* **Set task**
Write out the listing below, from the line with "Mark the italic word 'energy'" up to and including the line with "Action: 636,734", without changing a character.

* **Data lines**
_ _ _ _

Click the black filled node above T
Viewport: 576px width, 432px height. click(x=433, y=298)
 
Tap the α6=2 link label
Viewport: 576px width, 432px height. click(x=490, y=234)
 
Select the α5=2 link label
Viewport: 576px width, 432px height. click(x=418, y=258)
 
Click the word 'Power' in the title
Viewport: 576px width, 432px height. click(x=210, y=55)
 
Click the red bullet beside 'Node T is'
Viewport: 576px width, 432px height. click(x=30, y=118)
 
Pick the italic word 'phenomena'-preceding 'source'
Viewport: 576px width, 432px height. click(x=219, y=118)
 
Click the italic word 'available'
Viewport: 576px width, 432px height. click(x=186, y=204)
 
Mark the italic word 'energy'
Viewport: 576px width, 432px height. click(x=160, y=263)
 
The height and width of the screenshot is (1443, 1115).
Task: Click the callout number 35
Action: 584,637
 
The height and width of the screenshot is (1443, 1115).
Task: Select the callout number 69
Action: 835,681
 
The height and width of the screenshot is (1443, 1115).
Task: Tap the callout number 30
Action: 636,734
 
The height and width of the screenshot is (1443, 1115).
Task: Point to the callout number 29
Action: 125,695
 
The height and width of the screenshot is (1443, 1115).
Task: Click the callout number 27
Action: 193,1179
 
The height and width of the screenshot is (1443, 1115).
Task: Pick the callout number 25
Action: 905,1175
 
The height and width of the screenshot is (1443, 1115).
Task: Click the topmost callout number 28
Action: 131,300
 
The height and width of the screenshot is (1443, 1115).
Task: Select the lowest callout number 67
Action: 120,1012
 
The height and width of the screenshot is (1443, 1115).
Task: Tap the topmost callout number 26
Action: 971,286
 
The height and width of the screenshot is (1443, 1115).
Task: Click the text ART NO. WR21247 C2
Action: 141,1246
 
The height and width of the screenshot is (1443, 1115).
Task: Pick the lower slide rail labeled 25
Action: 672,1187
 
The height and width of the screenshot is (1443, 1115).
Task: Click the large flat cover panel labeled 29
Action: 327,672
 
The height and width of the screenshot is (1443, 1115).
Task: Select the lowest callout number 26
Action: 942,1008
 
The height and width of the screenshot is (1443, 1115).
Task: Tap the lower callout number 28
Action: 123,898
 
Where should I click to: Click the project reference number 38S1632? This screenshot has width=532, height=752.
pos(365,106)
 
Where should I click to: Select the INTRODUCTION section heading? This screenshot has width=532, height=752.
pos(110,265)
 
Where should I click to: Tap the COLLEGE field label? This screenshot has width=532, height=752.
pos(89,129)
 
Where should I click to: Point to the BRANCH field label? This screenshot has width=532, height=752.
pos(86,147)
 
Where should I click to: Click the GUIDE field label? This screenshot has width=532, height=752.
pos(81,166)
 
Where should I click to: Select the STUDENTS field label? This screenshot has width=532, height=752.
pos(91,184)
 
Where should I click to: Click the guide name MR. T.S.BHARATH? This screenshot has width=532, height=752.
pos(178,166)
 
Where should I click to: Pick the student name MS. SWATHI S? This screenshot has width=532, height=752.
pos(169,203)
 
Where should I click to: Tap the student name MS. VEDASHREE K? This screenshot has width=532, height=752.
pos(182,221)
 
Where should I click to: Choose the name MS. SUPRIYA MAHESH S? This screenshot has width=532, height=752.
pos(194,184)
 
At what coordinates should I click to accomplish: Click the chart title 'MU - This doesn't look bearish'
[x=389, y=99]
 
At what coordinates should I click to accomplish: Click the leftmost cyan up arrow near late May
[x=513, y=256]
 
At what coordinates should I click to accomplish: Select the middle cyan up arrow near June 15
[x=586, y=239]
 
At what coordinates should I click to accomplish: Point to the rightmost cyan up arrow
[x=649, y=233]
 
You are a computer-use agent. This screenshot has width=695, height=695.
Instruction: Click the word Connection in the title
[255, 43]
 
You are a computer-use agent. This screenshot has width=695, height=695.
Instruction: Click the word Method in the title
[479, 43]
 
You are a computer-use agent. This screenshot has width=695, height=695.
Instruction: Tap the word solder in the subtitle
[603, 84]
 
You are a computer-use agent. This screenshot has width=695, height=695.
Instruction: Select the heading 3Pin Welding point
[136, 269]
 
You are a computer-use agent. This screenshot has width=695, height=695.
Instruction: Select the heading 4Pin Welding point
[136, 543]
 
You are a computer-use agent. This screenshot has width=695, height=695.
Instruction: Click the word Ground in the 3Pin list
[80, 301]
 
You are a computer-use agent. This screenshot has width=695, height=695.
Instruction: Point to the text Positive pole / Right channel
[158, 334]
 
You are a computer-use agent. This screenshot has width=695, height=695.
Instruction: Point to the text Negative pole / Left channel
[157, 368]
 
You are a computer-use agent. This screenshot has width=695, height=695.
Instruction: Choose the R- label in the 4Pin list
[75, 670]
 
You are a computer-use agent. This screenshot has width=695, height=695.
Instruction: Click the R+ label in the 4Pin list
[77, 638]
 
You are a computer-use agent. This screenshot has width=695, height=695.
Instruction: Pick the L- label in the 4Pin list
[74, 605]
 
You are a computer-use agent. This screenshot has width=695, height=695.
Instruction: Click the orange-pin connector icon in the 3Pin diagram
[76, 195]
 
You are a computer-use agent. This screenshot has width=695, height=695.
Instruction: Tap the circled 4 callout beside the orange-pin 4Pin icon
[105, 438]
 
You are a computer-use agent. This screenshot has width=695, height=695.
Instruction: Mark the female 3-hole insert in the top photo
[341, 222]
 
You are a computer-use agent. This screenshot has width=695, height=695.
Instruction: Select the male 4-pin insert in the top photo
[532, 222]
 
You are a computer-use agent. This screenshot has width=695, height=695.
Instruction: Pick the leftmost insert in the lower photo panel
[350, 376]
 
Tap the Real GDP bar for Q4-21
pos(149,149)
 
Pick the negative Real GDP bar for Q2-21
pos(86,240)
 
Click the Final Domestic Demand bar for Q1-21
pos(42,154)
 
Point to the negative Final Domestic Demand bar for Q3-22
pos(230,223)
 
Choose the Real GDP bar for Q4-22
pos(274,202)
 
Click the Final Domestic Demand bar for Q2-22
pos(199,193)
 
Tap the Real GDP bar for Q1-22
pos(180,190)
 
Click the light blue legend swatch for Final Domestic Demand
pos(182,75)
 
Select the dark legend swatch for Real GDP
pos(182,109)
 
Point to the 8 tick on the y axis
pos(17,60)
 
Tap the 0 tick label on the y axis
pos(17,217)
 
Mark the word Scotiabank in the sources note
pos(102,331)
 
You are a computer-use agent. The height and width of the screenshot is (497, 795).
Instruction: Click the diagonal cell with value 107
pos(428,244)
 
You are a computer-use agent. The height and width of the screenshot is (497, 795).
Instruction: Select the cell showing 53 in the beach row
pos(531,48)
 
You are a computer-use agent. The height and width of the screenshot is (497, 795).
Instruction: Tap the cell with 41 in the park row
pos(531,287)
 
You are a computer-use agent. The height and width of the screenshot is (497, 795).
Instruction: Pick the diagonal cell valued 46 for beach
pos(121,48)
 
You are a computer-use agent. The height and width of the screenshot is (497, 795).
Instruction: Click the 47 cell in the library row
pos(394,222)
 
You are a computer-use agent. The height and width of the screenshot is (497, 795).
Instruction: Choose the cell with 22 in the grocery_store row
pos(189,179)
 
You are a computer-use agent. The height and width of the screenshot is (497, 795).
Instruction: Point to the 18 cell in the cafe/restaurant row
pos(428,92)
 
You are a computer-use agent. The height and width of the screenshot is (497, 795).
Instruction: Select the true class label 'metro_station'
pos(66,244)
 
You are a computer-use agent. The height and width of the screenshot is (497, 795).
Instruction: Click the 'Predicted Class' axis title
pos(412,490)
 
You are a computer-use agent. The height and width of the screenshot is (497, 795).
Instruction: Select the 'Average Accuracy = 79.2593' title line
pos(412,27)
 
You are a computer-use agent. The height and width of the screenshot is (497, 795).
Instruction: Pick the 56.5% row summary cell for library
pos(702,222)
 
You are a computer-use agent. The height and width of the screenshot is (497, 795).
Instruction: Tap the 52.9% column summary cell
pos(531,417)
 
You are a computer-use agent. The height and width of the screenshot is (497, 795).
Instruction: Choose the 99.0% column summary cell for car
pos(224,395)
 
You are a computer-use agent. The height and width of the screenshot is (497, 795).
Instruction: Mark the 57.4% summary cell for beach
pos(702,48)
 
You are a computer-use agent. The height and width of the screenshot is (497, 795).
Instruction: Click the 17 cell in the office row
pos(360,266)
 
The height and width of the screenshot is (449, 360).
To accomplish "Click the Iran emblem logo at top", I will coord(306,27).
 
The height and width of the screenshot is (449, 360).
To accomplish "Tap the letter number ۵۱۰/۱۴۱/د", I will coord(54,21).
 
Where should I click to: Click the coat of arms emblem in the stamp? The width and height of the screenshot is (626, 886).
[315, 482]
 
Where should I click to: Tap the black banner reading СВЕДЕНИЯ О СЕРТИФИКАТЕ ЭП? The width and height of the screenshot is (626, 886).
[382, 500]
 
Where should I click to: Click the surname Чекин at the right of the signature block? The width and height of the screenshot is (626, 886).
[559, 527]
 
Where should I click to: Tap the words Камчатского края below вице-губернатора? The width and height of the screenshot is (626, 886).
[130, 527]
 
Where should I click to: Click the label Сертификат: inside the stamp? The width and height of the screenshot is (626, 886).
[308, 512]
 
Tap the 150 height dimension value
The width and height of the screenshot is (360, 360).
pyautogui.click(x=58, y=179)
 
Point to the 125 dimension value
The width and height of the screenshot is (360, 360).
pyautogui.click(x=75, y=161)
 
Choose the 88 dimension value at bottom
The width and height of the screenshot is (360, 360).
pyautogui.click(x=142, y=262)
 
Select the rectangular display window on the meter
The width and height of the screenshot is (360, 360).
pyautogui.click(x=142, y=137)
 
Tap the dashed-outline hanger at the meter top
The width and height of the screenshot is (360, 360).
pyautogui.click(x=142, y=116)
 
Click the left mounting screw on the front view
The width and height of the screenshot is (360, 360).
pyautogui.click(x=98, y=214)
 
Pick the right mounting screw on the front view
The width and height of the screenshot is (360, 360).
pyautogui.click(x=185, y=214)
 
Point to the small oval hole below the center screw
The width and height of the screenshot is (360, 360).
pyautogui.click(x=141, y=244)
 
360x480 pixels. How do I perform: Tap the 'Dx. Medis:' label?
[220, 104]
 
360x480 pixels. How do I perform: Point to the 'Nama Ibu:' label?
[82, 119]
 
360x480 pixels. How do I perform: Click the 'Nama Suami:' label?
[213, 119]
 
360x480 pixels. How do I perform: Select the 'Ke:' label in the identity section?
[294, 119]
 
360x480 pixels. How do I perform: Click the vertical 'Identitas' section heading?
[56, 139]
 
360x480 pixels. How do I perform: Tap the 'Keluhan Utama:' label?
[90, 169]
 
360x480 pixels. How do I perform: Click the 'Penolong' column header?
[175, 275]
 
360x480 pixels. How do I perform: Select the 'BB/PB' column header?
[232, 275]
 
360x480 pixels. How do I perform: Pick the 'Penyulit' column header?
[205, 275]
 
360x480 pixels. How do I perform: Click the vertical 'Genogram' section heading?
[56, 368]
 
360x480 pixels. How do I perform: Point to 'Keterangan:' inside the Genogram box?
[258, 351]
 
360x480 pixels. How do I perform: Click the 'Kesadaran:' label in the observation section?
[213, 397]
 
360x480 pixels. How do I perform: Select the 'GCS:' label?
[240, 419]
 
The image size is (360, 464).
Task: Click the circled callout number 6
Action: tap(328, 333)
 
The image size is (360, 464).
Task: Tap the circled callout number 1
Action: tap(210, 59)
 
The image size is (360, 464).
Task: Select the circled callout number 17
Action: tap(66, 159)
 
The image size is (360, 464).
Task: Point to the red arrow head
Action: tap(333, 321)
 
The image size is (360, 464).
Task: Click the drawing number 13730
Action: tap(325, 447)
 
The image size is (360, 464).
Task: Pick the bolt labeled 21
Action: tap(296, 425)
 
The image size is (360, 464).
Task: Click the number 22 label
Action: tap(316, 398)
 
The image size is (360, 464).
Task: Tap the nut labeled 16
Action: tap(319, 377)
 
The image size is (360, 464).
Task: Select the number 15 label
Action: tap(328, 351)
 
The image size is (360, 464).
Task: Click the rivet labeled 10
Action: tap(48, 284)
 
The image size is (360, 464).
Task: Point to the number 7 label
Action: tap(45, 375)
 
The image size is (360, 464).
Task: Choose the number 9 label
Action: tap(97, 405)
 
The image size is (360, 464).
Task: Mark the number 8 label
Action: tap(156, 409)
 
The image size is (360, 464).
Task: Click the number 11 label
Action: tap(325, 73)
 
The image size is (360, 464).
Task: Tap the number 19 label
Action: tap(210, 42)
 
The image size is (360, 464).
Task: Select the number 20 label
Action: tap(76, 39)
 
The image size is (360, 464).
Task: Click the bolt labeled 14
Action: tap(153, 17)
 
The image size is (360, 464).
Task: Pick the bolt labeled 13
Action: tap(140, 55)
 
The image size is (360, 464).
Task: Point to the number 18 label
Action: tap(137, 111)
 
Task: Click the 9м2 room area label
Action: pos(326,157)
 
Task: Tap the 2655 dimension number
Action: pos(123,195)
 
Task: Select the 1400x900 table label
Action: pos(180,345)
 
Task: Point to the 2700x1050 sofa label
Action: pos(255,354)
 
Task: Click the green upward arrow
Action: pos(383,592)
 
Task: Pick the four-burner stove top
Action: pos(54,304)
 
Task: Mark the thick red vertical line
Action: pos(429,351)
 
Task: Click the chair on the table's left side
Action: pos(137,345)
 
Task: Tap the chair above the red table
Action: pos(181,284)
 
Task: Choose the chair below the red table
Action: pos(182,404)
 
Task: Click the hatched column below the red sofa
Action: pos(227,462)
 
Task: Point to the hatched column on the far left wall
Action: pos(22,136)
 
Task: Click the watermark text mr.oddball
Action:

_ _ _ _

* **The reply**
Mark the italic word 'energy'
Viewport: 576px width, 432px height. click(x=160, y=263)
 
The height and width of the screenshot is (1443, 1115).
Task: Click the callout number 35
Action: 584,637
 
The height and width of the screenshot is (1443, 1115).
Task: Select the callout number 69
Action: 835,681
 
The height and width of the screenshot is (1443, 1115).
Task: Tap the callout number 30
Action: 636,734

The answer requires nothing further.